O piso é aquele cinza meio desfocado, comum e funcional já naquela época. Eu gosto.

Nas paredes, fotos antigas da cidade de Santos, algumas delas perdendo a cor, em coerência com o tempo de casa. Não resisti e fui ao banheiro para, além do óbvio, também prestar atenção, agora velho, no fundo do restaurante. Os azulejos alternados em preto e branco, mais os dois armários de madeira, contrastam com o banheiro compatível com hoje.

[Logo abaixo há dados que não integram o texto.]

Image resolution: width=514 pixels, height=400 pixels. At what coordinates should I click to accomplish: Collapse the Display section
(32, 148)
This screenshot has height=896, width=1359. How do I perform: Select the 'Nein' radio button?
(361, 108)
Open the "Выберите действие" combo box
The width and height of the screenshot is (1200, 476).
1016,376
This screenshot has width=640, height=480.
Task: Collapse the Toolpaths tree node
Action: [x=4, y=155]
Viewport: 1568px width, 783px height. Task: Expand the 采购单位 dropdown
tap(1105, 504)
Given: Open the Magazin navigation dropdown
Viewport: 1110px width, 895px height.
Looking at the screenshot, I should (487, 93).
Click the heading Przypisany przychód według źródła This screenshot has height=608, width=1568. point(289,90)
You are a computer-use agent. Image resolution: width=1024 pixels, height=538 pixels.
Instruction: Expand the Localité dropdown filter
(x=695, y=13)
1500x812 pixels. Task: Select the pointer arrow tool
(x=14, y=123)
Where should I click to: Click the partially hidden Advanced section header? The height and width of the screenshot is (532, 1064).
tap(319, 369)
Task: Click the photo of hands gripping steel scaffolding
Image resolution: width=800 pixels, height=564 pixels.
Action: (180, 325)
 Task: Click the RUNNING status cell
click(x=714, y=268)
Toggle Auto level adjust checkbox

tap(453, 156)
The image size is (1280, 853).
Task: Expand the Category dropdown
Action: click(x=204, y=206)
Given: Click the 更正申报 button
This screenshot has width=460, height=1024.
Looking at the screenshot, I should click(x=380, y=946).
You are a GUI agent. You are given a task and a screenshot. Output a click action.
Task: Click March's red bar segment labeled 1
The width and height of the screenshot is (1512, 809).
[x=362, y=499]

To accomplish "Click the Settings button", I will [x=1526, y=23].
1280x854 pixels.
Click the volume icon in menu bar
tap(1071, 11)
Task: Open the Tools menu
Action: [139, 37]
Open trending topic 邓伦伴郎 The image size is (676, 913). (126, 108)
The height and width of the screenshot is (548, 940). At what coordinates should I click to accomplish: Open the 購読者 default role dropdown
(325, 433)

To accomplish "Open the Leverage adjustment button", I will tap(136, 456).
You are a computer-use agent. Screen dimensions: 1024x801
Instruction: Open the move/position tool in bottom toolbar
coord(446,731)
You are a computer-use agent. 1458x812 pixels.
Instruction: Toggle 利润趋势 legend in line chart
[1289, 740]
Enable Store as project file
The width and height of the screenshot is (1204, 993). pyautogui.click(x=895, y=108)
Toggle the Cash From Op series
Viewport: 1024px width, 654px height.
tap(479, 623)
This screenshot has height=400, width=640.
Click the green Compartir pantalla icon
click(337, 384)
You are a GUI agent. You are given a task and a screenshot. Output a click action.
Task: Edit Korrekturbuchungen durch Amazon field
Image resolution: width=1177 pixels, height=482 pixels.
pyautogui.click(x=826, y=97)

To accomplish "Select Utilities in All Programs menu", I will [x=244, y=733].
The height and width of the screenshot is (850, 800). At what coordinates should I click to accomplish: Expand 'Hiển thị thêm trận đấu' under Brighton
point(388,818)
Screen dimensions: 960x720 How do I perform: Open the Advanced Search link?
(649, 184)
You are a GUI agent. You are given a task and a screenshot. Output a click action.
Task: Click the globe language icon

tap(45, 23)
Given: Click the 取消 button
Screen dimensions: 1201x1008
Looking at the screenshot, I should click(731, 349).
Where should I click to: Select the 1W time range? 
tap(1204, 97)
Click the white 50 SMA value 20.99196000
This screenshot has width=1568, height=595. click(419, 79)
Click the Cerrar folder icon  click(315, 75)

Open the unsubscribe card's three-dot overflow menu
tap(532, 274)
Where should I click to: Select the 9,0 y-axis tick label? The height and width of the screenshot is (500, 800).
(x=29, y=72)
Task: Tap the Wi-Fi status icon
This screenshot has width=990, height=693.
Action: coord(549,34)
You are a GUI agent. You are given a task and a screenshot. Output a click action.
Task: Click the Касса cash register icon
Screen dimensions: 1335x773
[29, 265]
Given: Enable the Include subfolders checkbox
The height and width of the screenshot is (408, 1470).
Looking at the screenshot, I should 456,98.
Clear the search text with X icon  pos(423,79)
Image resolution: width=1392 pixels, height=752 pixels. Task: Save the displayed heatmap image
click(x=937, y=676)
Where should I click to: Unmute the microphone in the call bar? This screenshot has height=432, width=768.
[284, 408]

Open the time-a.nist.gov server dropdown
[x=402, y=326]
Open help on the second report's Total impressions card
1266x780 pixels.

Até os garçons são retratos do passado e do presente em convivência. Garotos na casa dos 30 dividem as tarefas com gente de cabeça branca. Um deles, aliás, disse para os clientes da mesa ao lado que trabalhava ali há 26 anos. O Restaurante São Paulo faz parte de uma lista de casas onde há garçons que respiram a história da gastronomia da cidade. O Almeida é outro, por exemplo.

A noite no São Paulo era de casa cheia. As mesas tinham uma vela acesa no centro e estavam todas cobertas de toalhas vermelhas, o complemento tricolor aos azulejos.

Não arriscamos no pedido, escolhemos com um nhoque à parisiense, talvez uma lembrança inconsciente da cantina favorita que traímos naquele sábado com uma breve paixão da infância. Como bebida, uma jarra de suco de laranja para enganar os excessos do dia anterior, daquela data e do que viria no amanhã.

A maioria dos clientes eram 15, 20 anos mais velhos do que eu. Reconheci um médico famoso na cidade. Ali, me pareceu plausível não encontrar alunos, quase todos de faixa etária oposta ao público presente no São Paulo.

Para nós, e eu me incluo não por força de expressão, era uma estreia. Não dá para confiar na memória de um menino de seis anos, viciado em pizza. É risco de crônica vestida de “causo”. Mas tenho certeza de que já estive lá, seja dia de semana, seja na véspera do Dia dos Namorados. E comemos bem, outro dia e no século passado.